In the stretch between New Year’s and Valentine’s Day, a Northwest garden risks seeming anti-climactic or even bleak. To add color and spirit, look to trees and shrubs that have berries. In the winter landscape they provide an awe-inspiring silhouette, whether set against a backdrop of white snow or gray skies or shimmering in the winter sun.
Plants with fruits and berries that ripen in winter bring lively colors. They’re also an important food source for winter birds and early returning flocks.
When I design and update gardens, I use an all-seasons approach that includes plants and trees that produce berries in winter. A few of my favorite choices for winter interest include:
Winterberry – Ilex verticillata:
A deciduous holly bearing lots of big, juicy bright red berries on erect stems. Winterberry looks stunning against a backdrop of coniferous evergreens like the Blue Ice Arizona Cypress.

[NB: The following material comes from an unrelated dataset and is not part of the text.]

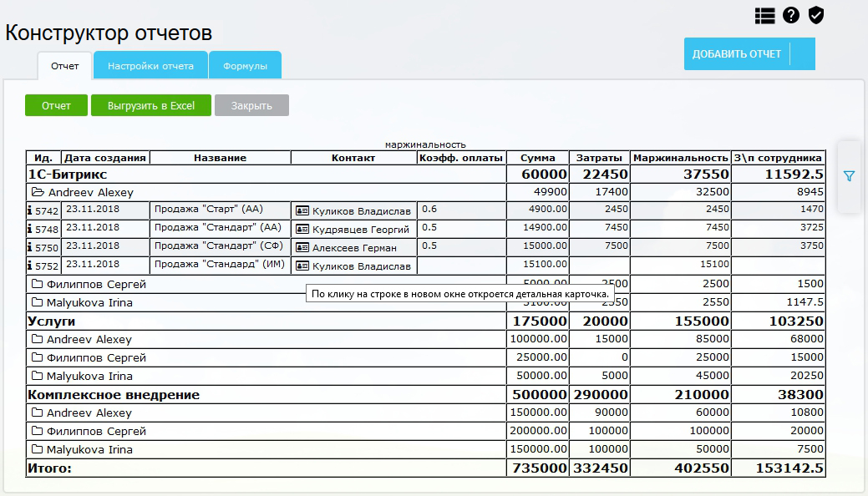
Task: Click info icon for deal 5742
Action: click(x=31, y=211)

Arrowhead Viburnum — Viburnum dentatum:
A striking deciduous, woody shrub with drupes of deep blue berries. Arrowhead Viburnum is excellent mixed with variegated or golden-colored foliage that set off its fruit.
Scarlet Firethorn — Pyracantha coccinea:
An evergreen shrub with loads of big, red berries, often grown on trellises or espaliered. It’s a favorite with birds. I have seen a flock of hungry robins strip a Pyracantha bush of fruit in just minutes!
Gray Dogwood — Cornus racemosa:
A large deciduous shrub or small tree with dusty green leaves and white berries held on deep red sprays in winter. The Gray Dogwood mixes well with burgundy or dark-colored foliage that complements its foliage and berries.
Now is a great time to look around at berries. Take note of what you might like to plant this spring for next winter.
I hope these tips keep you active and motivated to be in your garden space.